■ WHAT TO DO ■
Could you copy the records word for word, from the line with "Locate an element" through the end of the records, both included? Leave the pictures out of your copy.

■ MATERIAL PROVIDED ■
══════════════════════════════

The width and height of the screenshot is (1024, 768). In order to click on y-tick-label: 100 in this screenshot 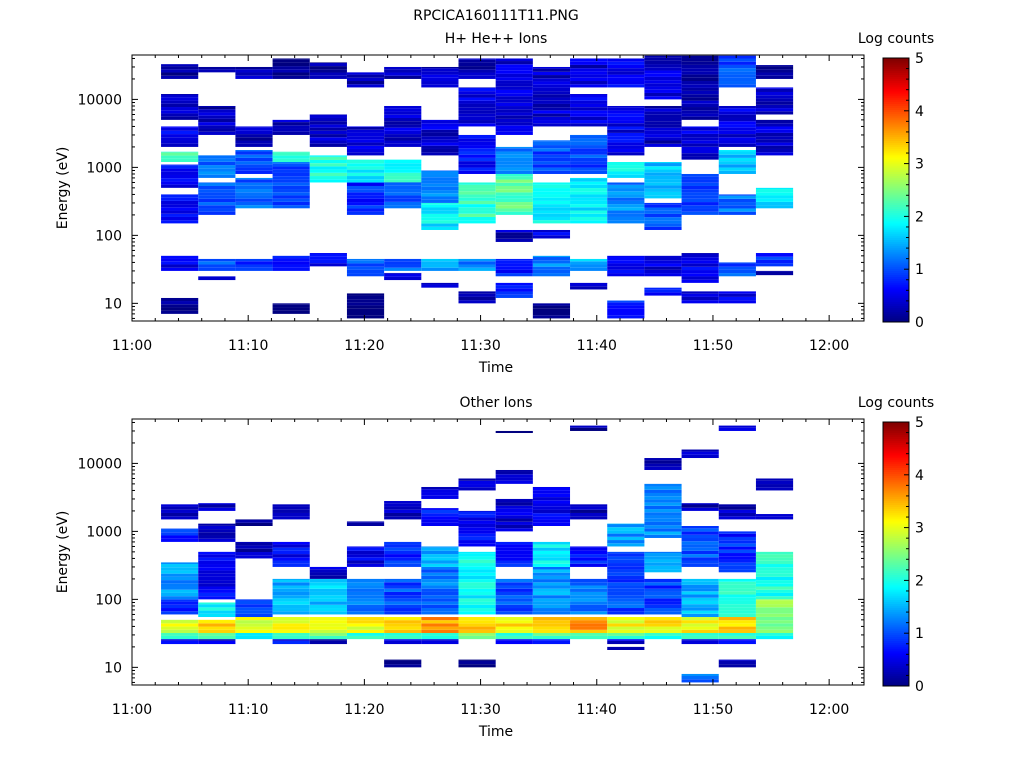, I will do `click(108, 600)`.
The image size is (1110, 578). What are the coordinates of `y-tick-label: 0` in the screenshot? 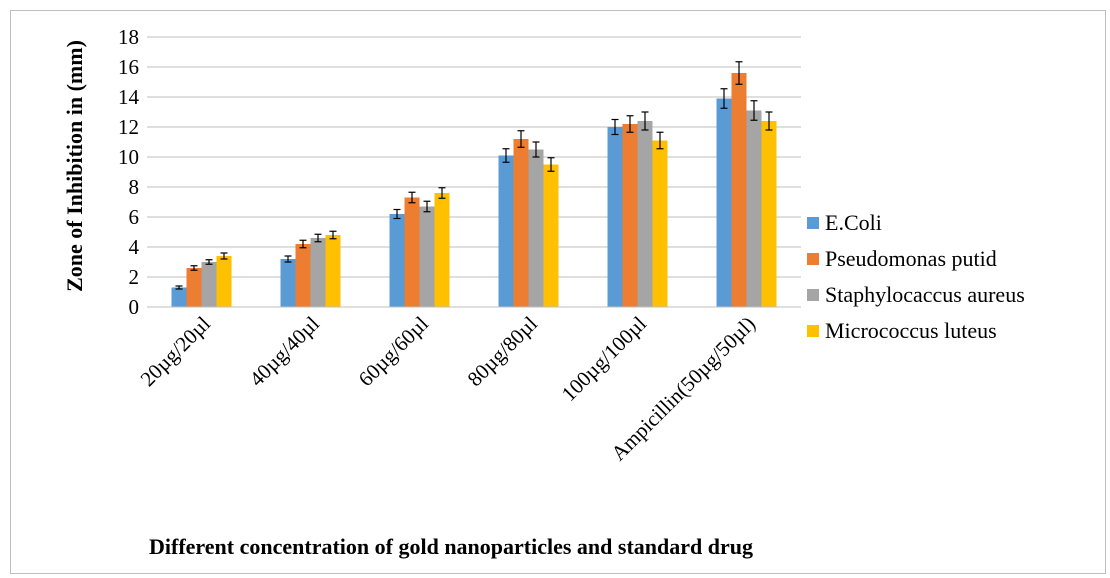 It's located at (134, 307).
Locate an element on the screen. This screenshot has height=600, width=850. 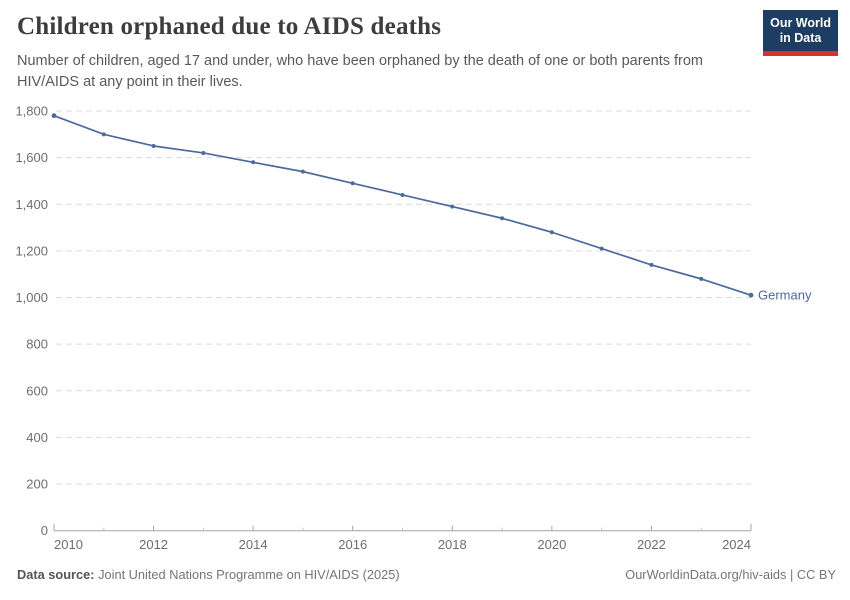
series-label: Germany is located at coordinates (785, 296).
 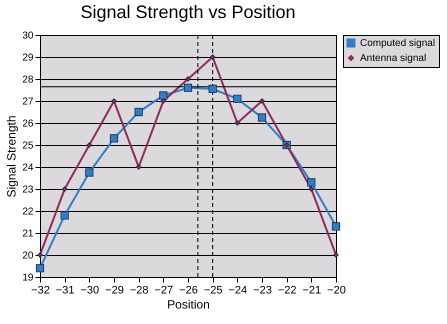 What do you see at coordinates (40, 290) in the screenshot?
I see `x-tick-label: −32` at bounding box center [40, 290].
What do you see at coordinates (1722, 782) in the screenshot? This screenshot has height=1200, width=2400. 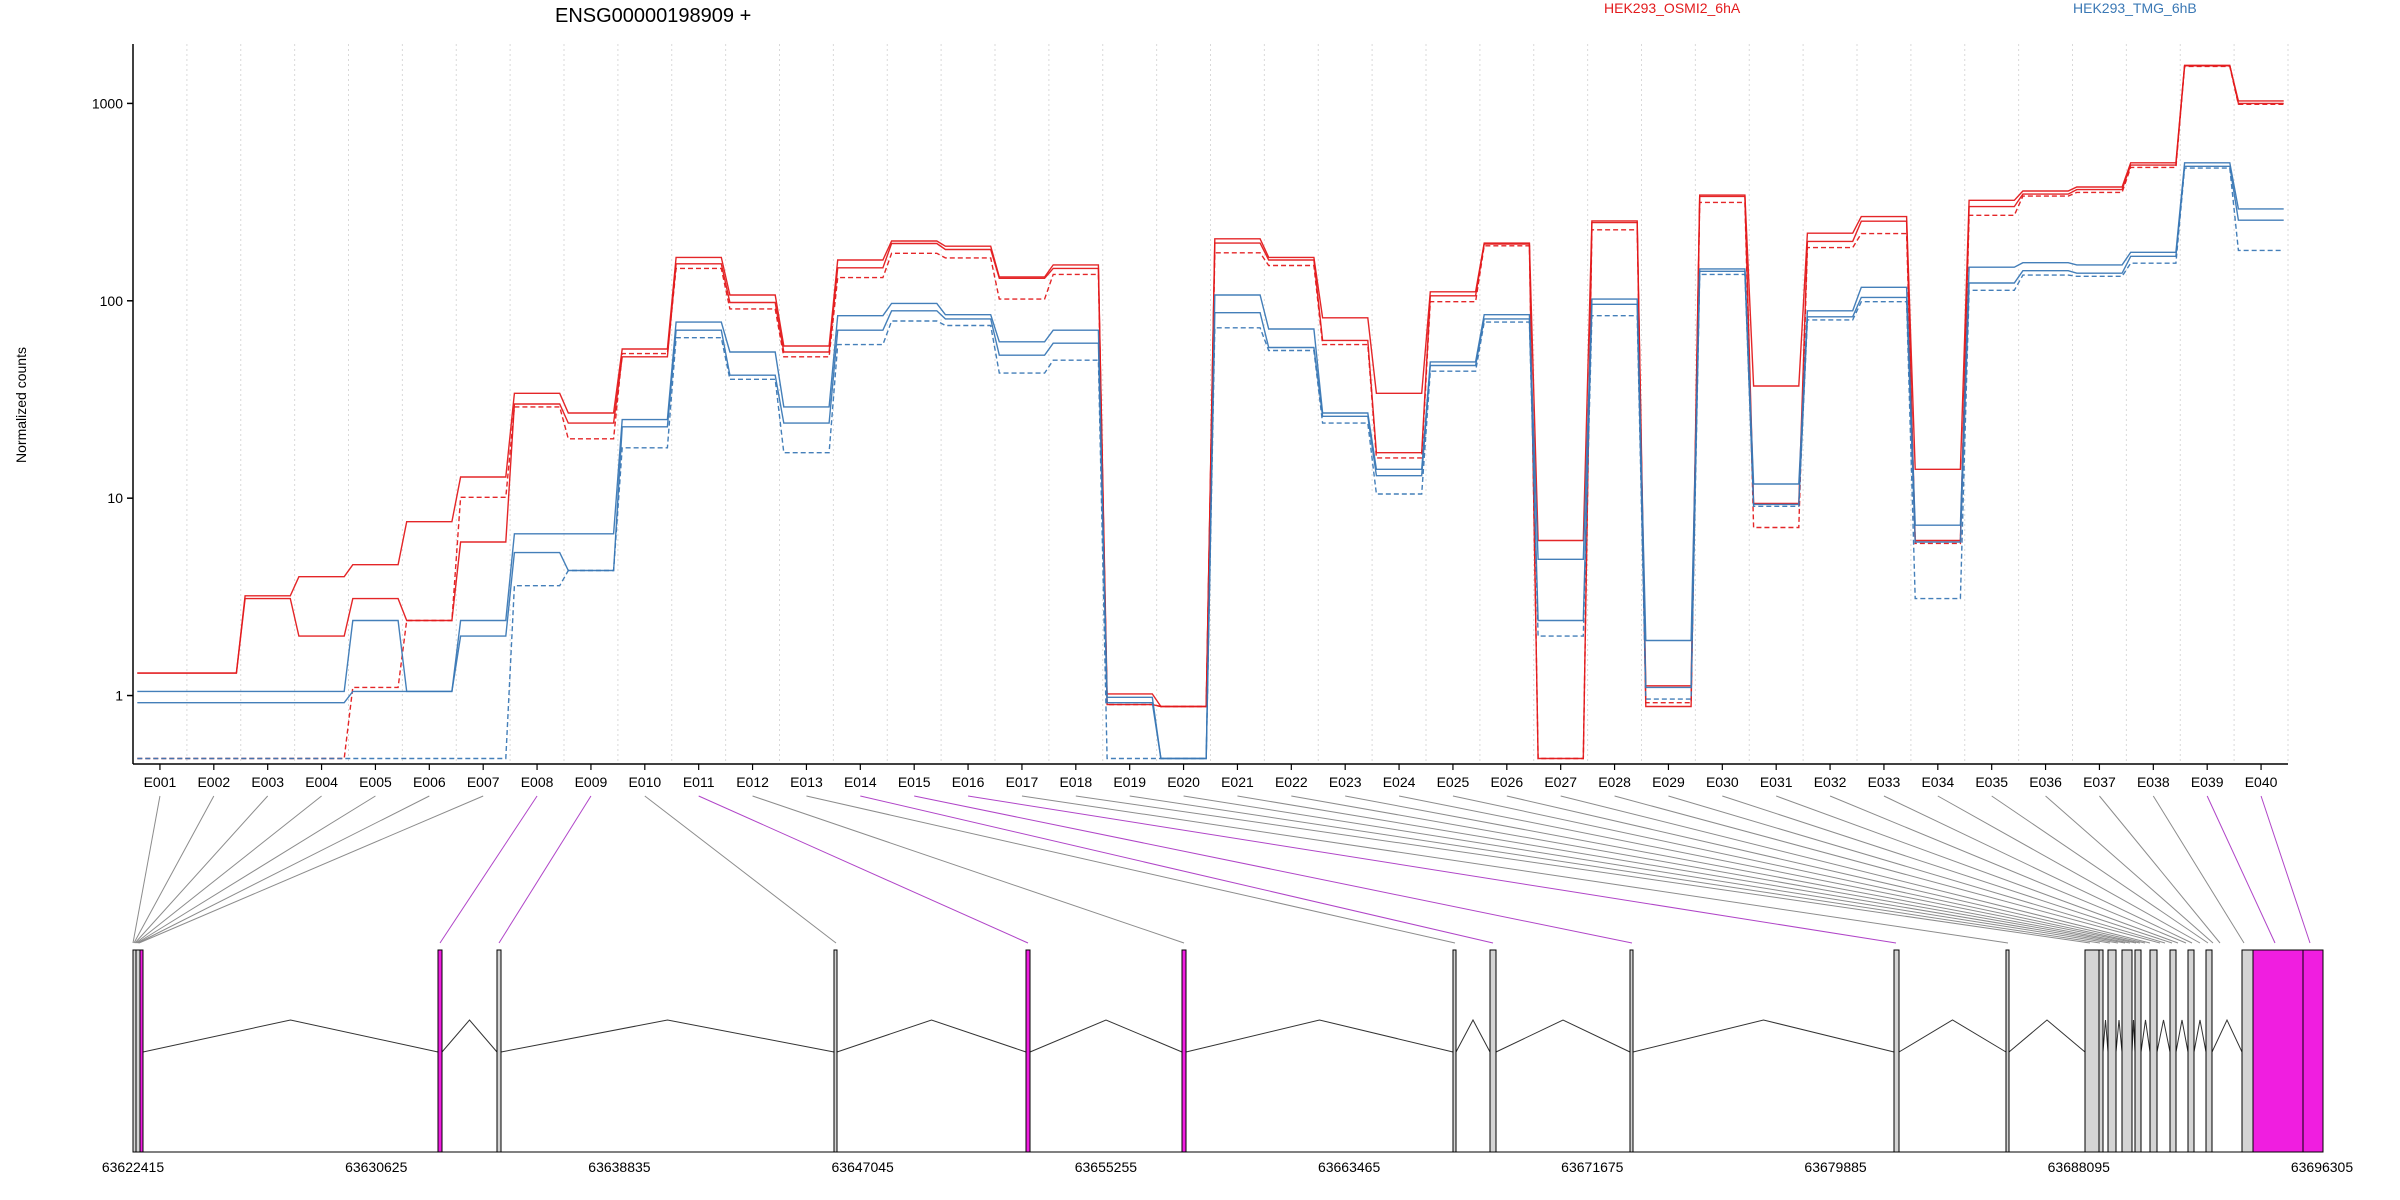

══════════════════════════════

■ TASK RESPONSE ■
Locate an element on the screen. This screenshot has height=600, width=850. 
series-label: Germany is located at coordinates (785, 296).
  What do you see at coordinates (40, 290) in the screenshot?
I see `x-tick-label: −32` at bounding box center [40, 290].
What do you see at coordinates (1722, 782) in the screenshot? This screenshot has height=1200, width=2400. 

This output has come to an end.